Certes, M. Sarkozy aurait pu ajouter que les Allemands d'aujourd'hui n'ont aucune responsabilité dans ce qu'ont fait les nazis d'autrefois ; il manque d'ailleurs à chacune de ses déclarations le bémol qui viderait de sa force la protestation à venir. Mais Mme Guigou, à son tour, s'embarque, non sans imprudence, dans un débat sulfureux. Car ce que dit M. Sarkozy n'est pas faux : l'amitié franco-allemande et la construction européenne n'enlèvent rien deleur horreur aux atrocités nazies, que n'ont cessé de dénoncer tous les gouvernements allemands d'après-guerre. L'ancienne ministre estime que M. Sarkozy n'est pas digne de devenir président de la République, mais on pourrait lui rétorquer qu'il n'a fait que poser une question que des millions de personnes, parfois des Allemands, se posent ; et qu'un président adepte du révisionnisme historique ne serait pas meilleur. A force de lui chercher des poux, Mme Guigou court le risque d'être critiquée pour n'avoir pas rappelé combien la solution finale soulève encore en nous (et en elle aussi, on l'espère) d'horreur et d'indignation. Elle aussi s'est privée d'une importante nuance.
Un argument perfide.
Une autre critique, venue cette fois de M. Le Pen, sert plus les intérêts de M. Sarkozy que ceux de l'agresseur. Le chef du Front national, plus fidèle à lui-même que l'image que sa fille veut donner de lui, reproche maintenant au candidat de l'UMP de n'être pas totalement français puisqu'il a des ancêtres hongrois. Avec sa finesse exquise, M. Le Pen rappelle que Henry Kissinger et Arnold Schwarzenegger ne peuvent être élus président des Etats-Unis car ils sont nés à l'étranger. Or il se trouve que M. Sarkozy est né en France et que l'argument qui, perfidement, associe un juif et un Autrichien, est nul et non avenu. C'est bien la première fois que M. Le Pen exprime le souhait d'appliquer à la France une disposition américaine.
Il demeure que le candidat de la droite ne doit pas attribuer les critiques dont il fait l'objet à la seule fièvre électorale.
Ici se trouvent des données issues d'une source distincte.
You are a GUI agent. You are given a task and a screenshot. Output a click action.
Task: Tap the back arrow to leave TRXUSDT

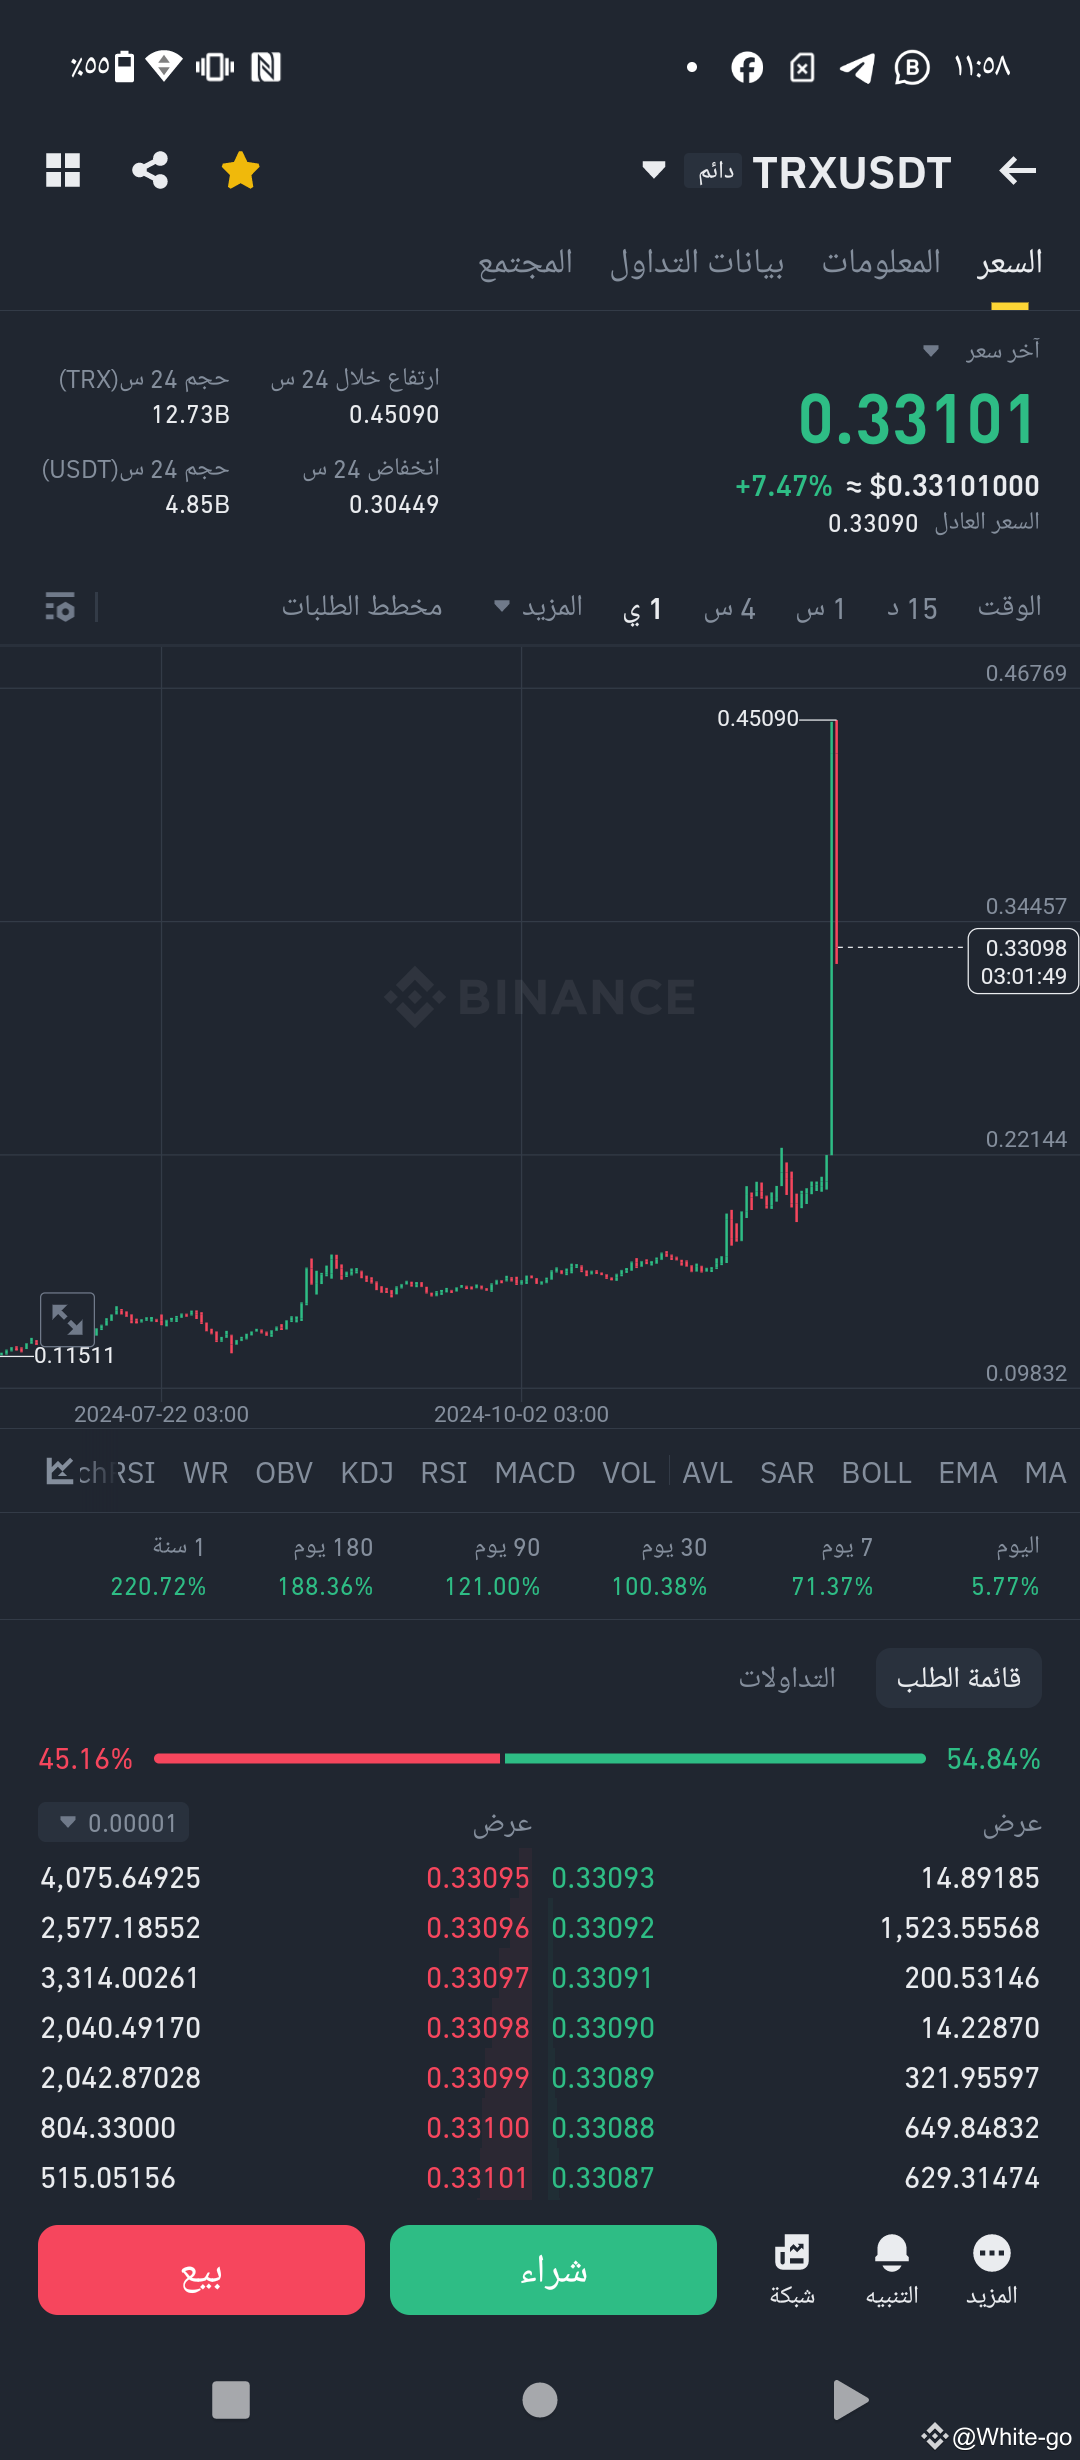(x=1017, y=170)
On s'est parfois gaussé de l'impréparation de Ségolène Royal à la campagne, de ses contradictions, de son ignorance et de ses erreurs. Mais M. Sarkozy en commet lui aussi et, s'il est attaqué avec la même violence par la gauche, l'extrême gauche et l'extrême droite, il lui appartient de ne pas provoquer ces attaques. Certes, il reste bien peu de jours pour corriger le tir. Pourtant, une chose est sûre : on veut clairement faire de M. Sarkozy le monstre qu'il n'est pas et on parvient à ébranler la granitique solidité de son électorat. Mais aucun des cent trente sondages (ou plus) publiés depuis le début de l'année ne lui attribue une autre place que la première.